The show is not striking me as being in this category of storytelling: characters are starting off right from the beginning as being much more in the realm of realism, even the elves. So tonally, this is striking many enthusiasts of Tolkien as unsettling. Tolkien intentionally structured things so that the legends he tells start very mythic and then become more and more “story,” as they meet our own history and merge with it. Towards the end of his life, Tolkien truly did merge his legendarium with our own world, even to the point of writing that after Christ we entered the seventh age; he has a prophecy in-world where Eru Ilúvatar, the one God, is said to one day become a man and enter into Middle-earth. When this happens, the mythic past—the time of the elves—will truly be over, and it will be the time of man.

Radix: Considering our culture’s tendency to individualism, do you think that this show reflected Tolkien’s ideas on the importance of community? Or the opposite?

LVD: I think the show tried very hard to portray what they intended to be genuine friendships. And to their credit, I did believe that Elrond and Durin were real friends; I also believed Gandalf and Nori developed a bond, and I think Adar loved his orc children. (I did not believe Galadriel and Elrond had a deep and enduring bond, or that Arondir and Bronwen had an epic love story, but ah well).

Tolkien’s work makes clear he was very invested in the importance of community. I think this was personal to him: he was an orphan by the time he was twelve years old and was then raised in a very unconventional family setting. Today the concepts of “found family,” “chosen family,” and “Friendsgiving” are becoming common phrases, but we also live in a time that still privileges heteronormative life scripts. And it’s in this context that it’s so interesting to me that LOTR is the story of two bachelors who relate to each other as uncle-nephew (they are actually second cousins); Bilbo and Frodo are both unmarried, childfree, and live together in relational and domestic intimacy.

In Rohan, Théoden is uncle to Éomer and Éowyn, who he raises as his own children; with Éowyn especially, Tolkien writes touching scenes that show the depth of their bond. Epic literature is so often concerned with fathers and sons, but Tolkien tends to adapt this to the relationship between uncles and nephews (also in the delightful Smith of Wootton Major, it’s an uncle and nephew, and in The Hobbit, Fíli and Kíli are Thorin’s nephews, not his sons).

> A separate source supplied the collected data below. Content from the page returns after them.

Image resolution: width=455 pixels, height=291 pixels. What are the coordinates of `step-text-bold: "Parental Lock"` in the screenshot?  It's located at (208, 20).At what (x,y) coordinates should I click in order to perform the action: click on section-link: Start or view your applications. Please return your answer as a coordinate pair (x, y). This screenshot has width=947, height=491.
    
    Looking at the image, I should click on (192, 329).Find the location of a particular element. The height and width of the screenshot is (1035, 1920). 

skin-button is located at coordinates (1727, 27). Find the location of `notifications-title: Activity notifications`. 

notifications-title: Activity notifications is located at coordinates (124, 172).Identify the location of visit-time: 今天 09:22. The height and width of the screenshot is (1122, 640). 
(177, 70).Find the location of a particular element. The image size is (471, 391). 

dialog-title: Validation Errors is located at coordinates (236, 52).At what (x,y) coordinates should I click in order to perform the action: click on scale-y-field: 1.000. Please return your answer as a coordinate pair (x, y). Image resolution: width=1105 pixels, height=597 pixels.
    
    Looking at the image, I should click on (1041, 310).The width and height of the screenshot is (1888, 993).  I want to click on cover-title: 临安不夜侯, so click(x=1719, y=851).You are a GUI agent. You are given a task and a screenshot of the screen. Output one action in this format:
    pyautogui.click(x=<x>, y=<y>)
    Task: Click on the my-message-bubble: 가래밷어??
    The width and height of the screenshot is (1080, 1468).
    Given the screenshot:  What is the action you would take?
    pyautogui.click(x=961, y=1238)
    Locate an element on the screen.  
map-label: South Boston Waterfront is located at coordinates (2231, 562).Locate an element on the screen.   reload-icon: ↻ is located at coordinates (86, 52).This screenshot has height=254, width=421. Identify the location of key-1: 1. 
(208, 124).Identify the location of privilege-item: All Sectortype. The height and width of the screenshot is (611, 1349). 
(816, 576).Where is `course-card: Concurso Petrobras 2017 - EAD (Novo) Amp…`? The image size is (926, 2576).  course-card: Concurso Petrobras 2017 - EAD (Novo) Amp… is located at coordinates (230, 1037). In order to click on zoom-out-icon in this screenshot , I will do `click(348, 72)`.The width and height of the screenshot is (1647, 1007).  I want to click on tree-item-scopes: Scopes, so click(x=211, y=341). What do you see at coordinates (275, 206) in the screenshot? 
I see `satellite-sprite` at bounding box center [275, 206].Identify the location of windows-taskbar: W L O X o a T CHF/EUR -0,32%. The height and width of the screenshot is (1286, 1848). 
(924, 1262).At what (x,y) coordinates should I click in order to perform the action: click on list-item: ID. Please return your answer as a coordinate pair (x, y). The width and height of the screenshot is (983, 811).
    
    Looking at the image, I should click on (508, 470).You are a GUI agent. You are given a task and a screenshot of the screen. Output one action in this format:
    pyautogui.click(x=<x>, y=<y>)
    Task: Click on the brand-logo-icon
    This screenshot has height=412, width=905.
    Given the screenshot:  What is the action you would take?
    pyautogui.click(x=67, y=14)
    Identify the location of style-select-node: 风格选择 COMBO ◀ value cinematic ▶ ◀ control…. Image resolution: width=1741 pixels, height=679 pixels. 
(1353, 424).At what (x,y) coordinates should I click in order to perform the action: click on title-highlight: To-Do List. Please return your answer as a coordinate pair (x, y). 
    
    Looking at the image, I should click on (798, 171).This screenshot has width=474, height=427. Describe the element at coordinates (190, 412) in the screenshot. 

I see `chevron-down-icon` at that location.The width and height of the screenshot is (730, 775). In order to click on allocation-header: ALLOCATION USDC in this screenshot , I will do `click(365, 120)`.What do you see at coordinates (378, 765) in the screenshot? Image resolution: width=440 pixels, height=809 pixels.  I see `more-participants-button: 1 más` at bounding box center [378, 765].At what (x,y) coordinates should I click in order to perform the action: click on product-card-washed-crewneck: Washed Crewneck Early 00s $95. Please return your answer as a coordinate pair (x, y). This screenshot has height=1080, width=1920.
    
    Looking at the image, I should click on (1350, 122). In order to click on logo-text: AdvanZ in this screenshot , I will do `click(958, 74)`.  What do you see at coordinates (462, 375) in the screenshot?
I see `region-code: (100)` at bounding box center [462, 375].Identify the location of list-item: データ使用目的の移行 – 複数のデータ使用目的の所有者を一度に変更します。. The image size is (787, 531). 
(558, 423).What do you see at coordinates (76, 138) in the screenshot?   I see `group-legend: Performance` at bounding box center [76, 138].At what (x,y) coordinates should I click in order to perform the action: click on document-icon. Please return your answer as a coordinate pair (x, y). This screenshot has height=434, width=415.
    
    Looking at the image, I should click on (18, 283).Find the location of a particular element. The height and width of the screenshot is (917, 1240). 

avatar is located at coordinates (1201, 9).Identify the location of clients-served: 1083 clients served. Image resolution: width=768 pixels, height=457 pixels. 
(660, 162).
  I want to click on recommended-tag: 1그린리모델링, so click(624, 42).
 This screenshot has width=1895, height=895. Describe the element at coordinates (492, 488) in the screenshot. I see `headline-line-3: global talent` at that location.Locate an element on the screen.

Really, we read very little in Middle-earth about domestic family life as post-war Western cultures might envision it. Does Gimli ever think about his mother (and does she have a beard)? Does Legolas ever think about his sister? Sam has five siblings (and later 13 children!) but Tolkien never seems very interested in writing about them or his family life, even though Sam’s daughter Elanor is quite important to the story since she’s the recipient of the Red Book (begun by Bilbo, and containing the stories of The Hobbit and what Frodo and Sam wrote down that became The Lord of the Rings).

But he is interested, consistently, in friendship, and in fellowship. This is true in his fiction and in his personal life; I get the sense that often today Tolkien is seen as a curmudgeonly introvert who holed up every day with his pen and his paper and his maps, but my sense of his everyday life from his own writing is that he was super busy outside his home, often with social things. He was a consistent participant in committees and clubs and reading groups, some of which he was the spear-header for. Community, especially intellectual and spiritual community, was very important in his own life. We see this so powerfully in LOTR, that the “good” side values friendship and loyalty and cheer, and works as a team, and the “bad” side works as individuals, beneath various forms of tyranny that prevent true fellowship from forming.